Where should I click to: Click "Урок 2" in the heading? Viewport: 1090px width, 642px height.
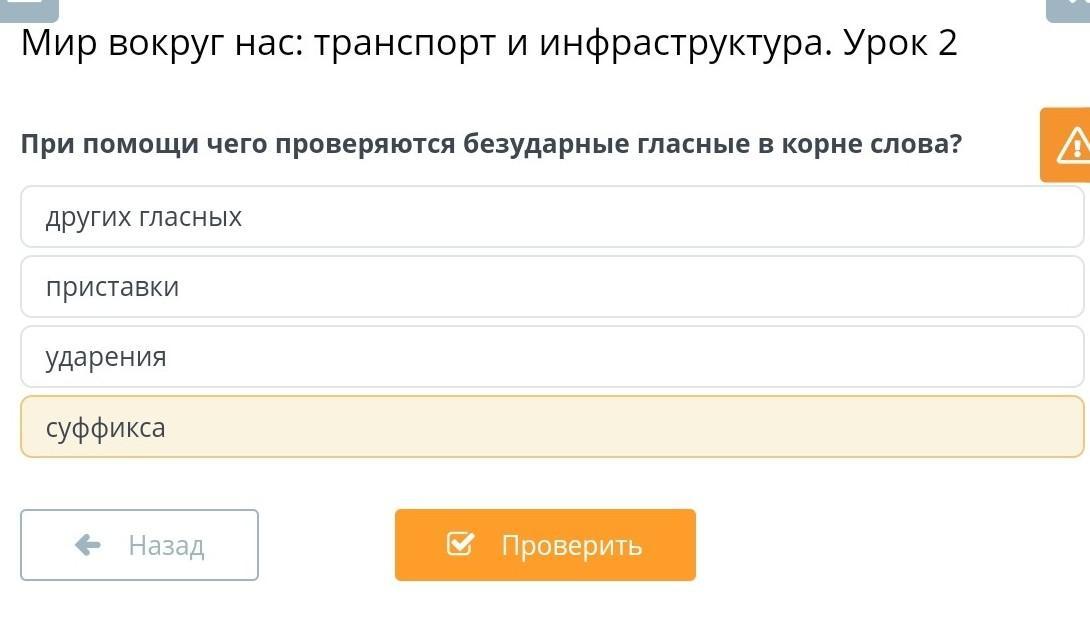pos(901,43)
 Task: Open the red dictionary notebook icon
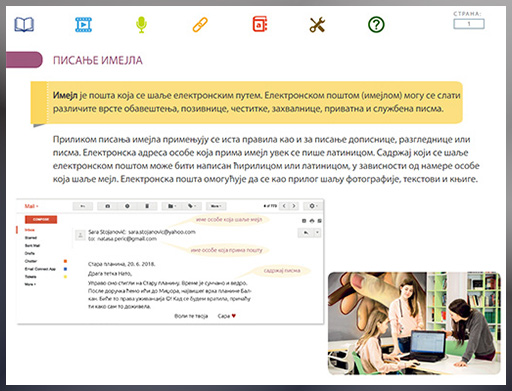[x=260, y=24]
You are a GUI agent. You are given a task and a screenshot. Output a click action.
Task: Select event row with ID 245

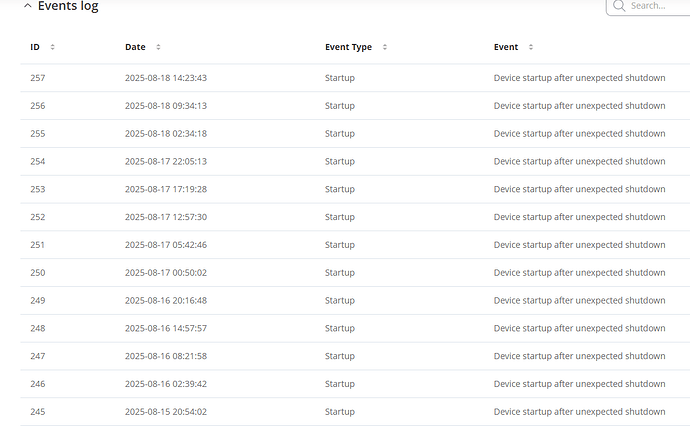pos(38,411)
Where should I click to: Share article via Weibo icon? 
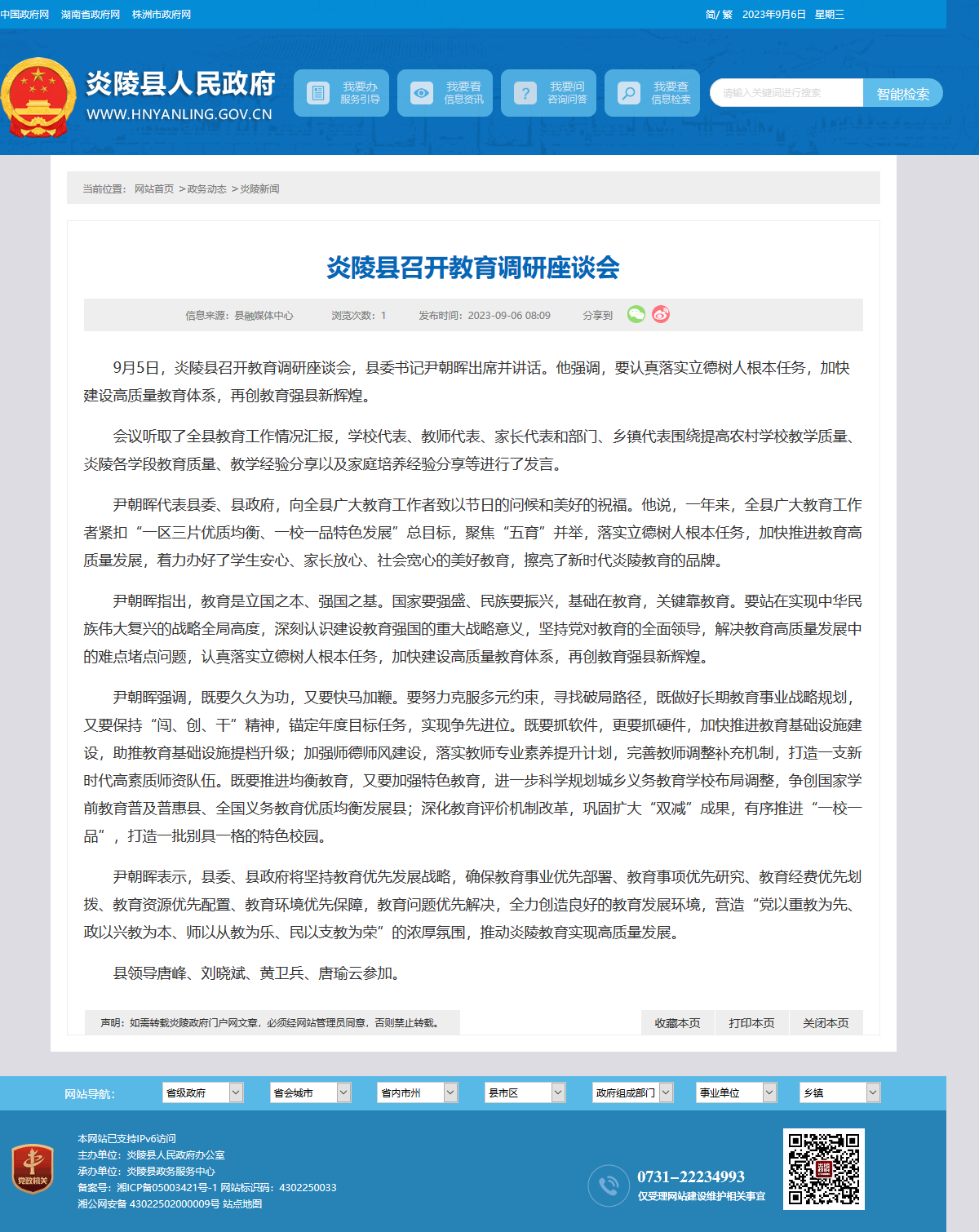pos(661,314)
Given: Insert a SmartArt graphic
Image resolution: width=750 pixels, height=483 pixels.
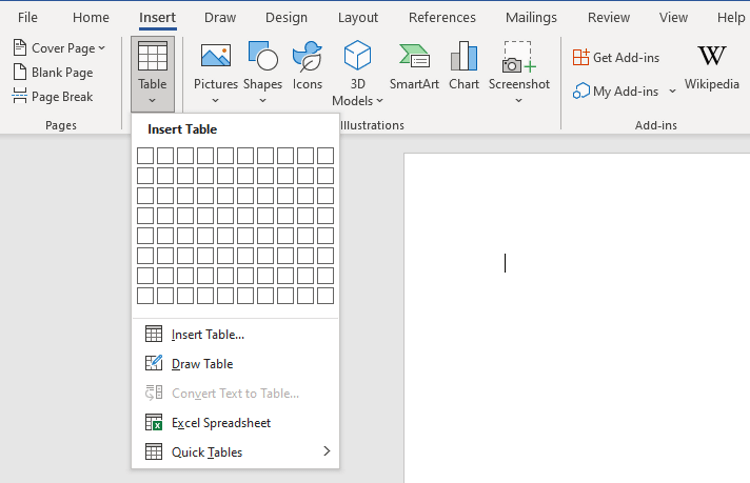Looking at the screenshot, I should tap(414, 66).
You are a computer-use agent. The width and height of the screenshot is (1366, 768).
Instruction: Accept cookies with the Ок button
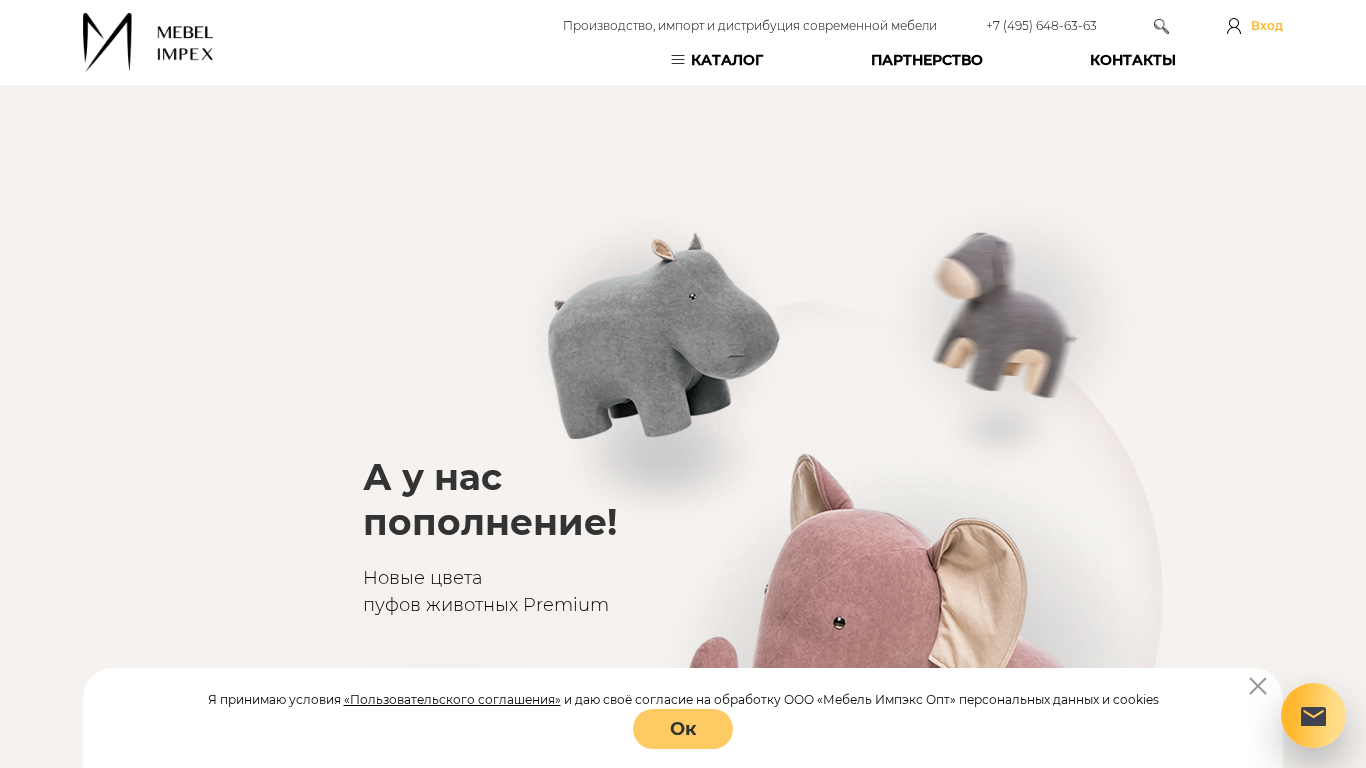[x=683, y=729]
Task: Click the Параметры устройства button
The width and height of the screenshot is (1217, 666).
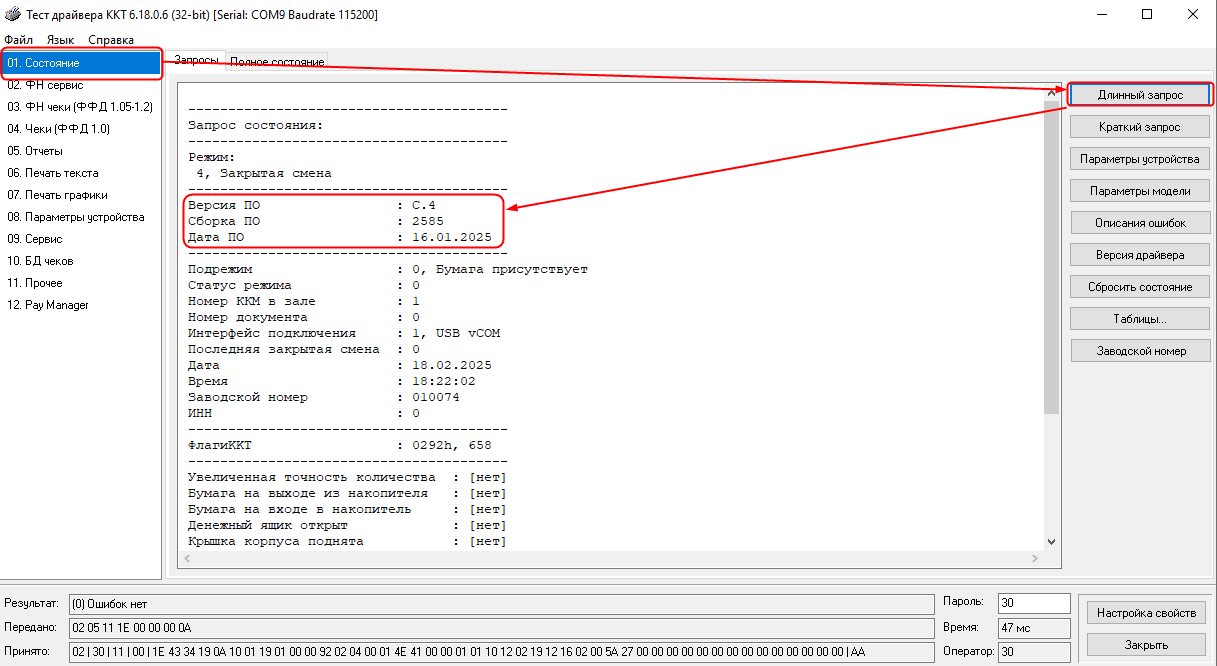Action: (1139, 159)
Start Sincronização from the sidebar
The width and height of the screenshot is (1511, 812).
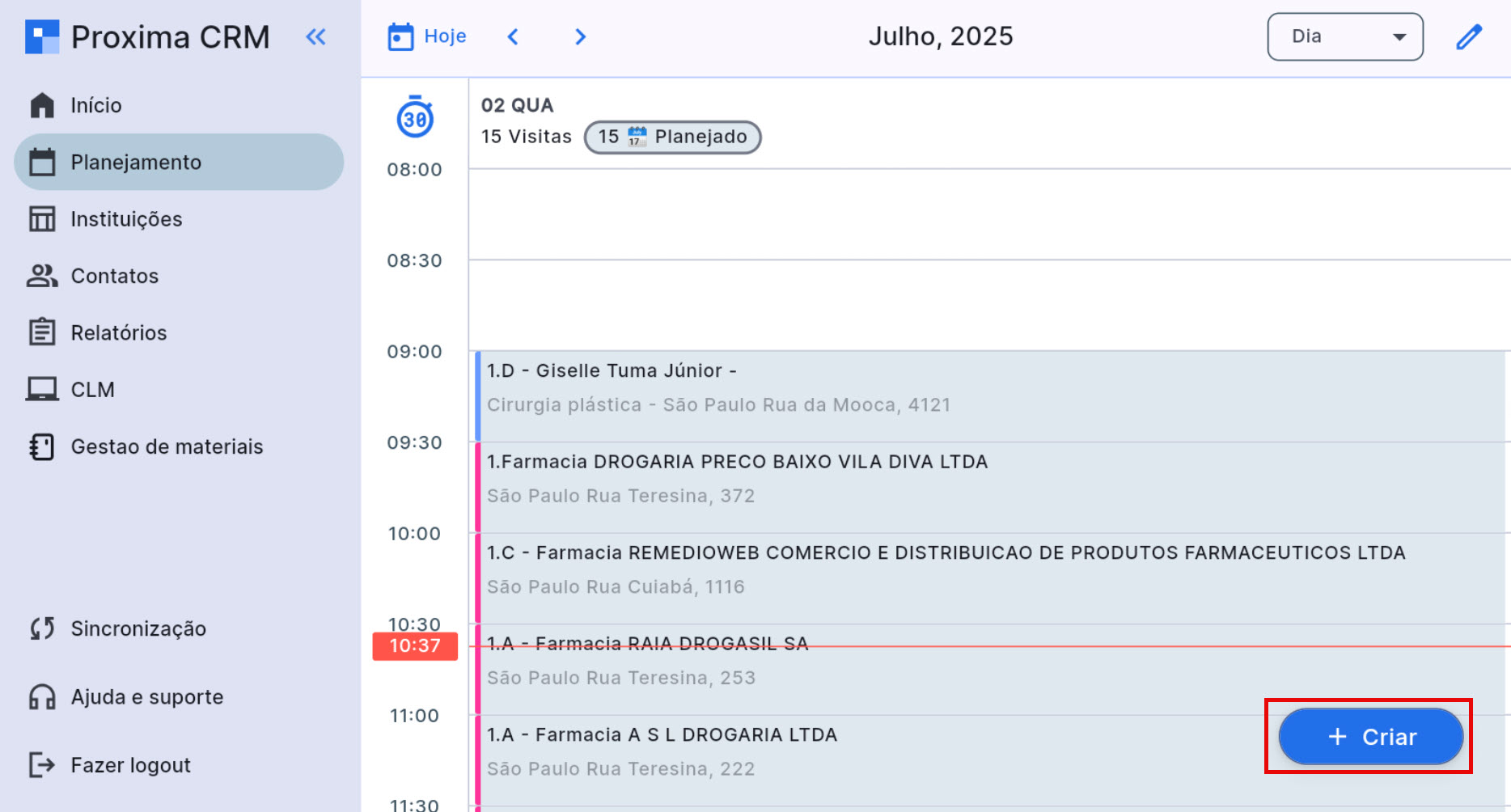pyautogui.click(x=138, y=628)
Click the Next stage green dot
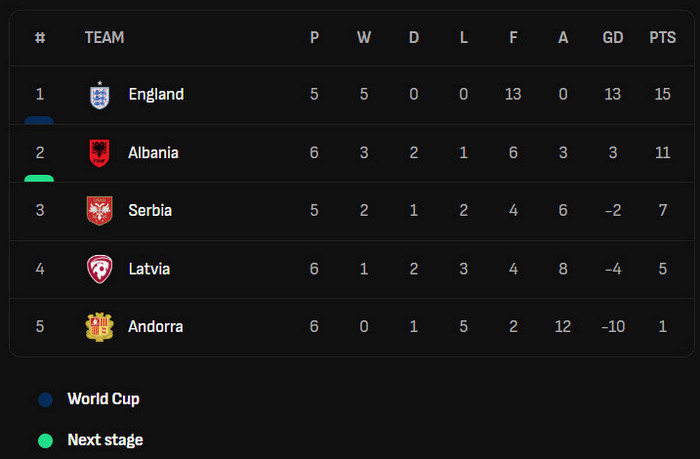700x459 pixels. pos(45,440)
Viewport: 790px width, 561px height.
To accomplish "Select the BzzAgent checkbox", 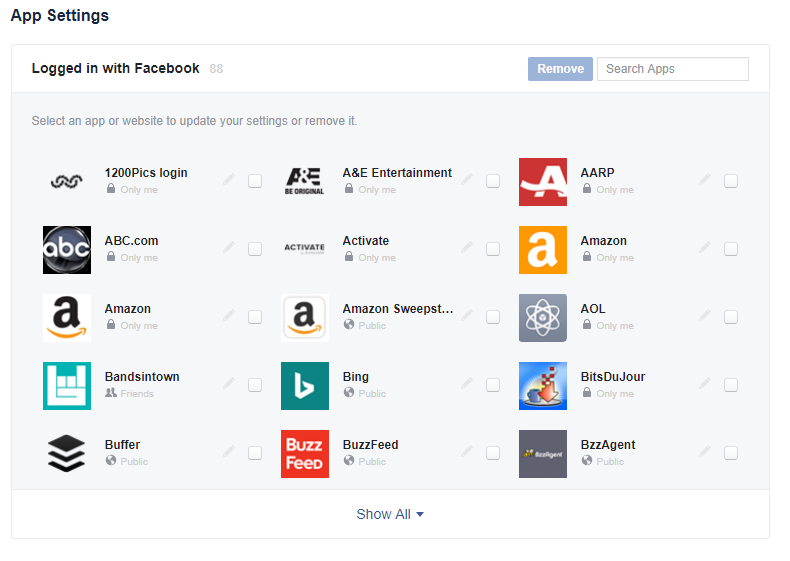I will (731, 453).
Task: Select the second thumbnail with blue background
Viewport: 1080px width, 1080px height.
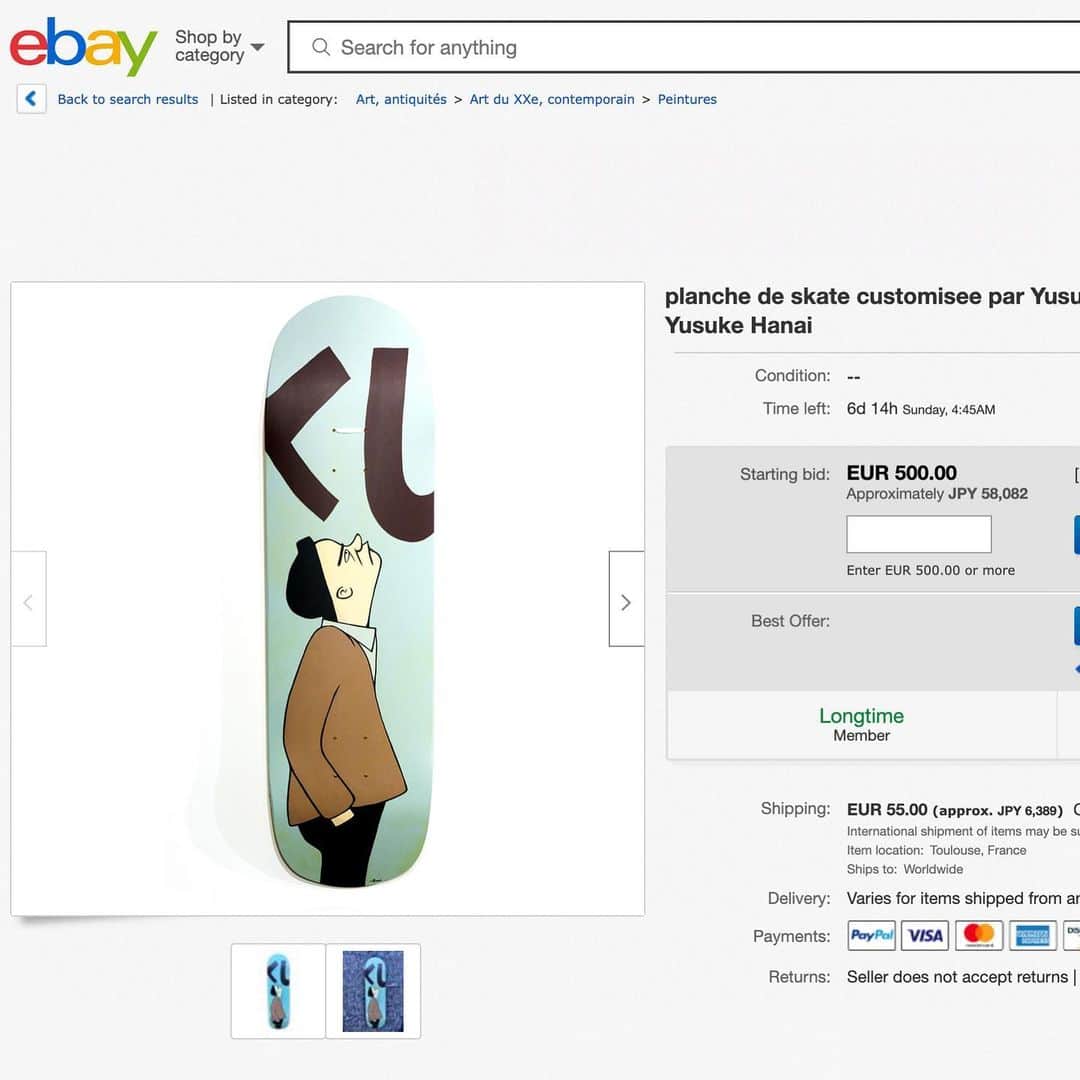Action: [373, 991]
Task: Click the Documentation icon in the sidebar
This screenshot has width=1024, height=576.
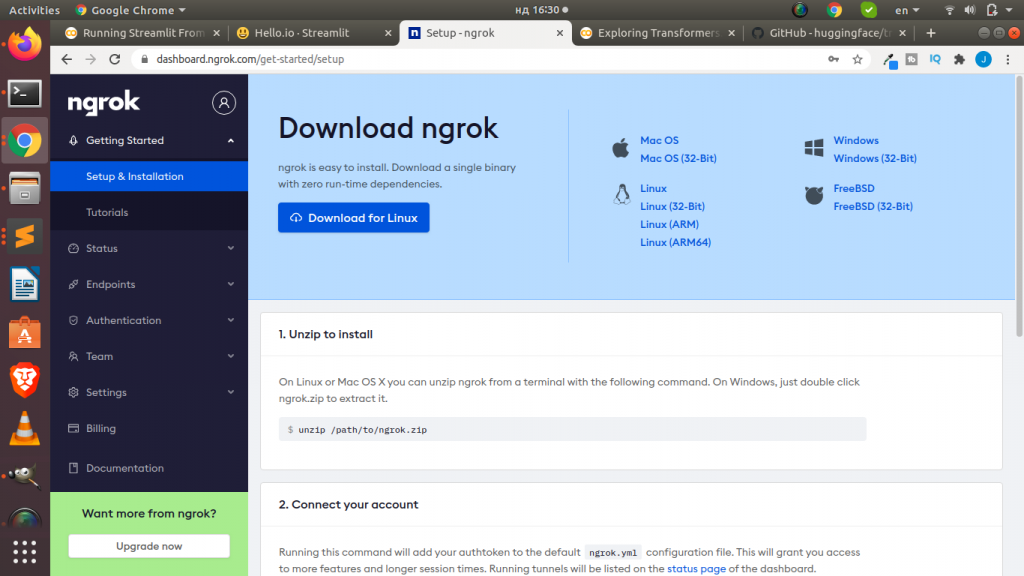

What the task requires:
Beginning at the line that holds "Task: Select the" and ending with the last line of the entries, please set down each line exactly, leaving every picture out.

Written response:
Task: Select the second thumbnail with blue background
Viewport: 1080px width, 1080px height.
Action: [373, 991]
Task: Click the Documentation icon in the sidebar
This screenshot has width=1024, height=576.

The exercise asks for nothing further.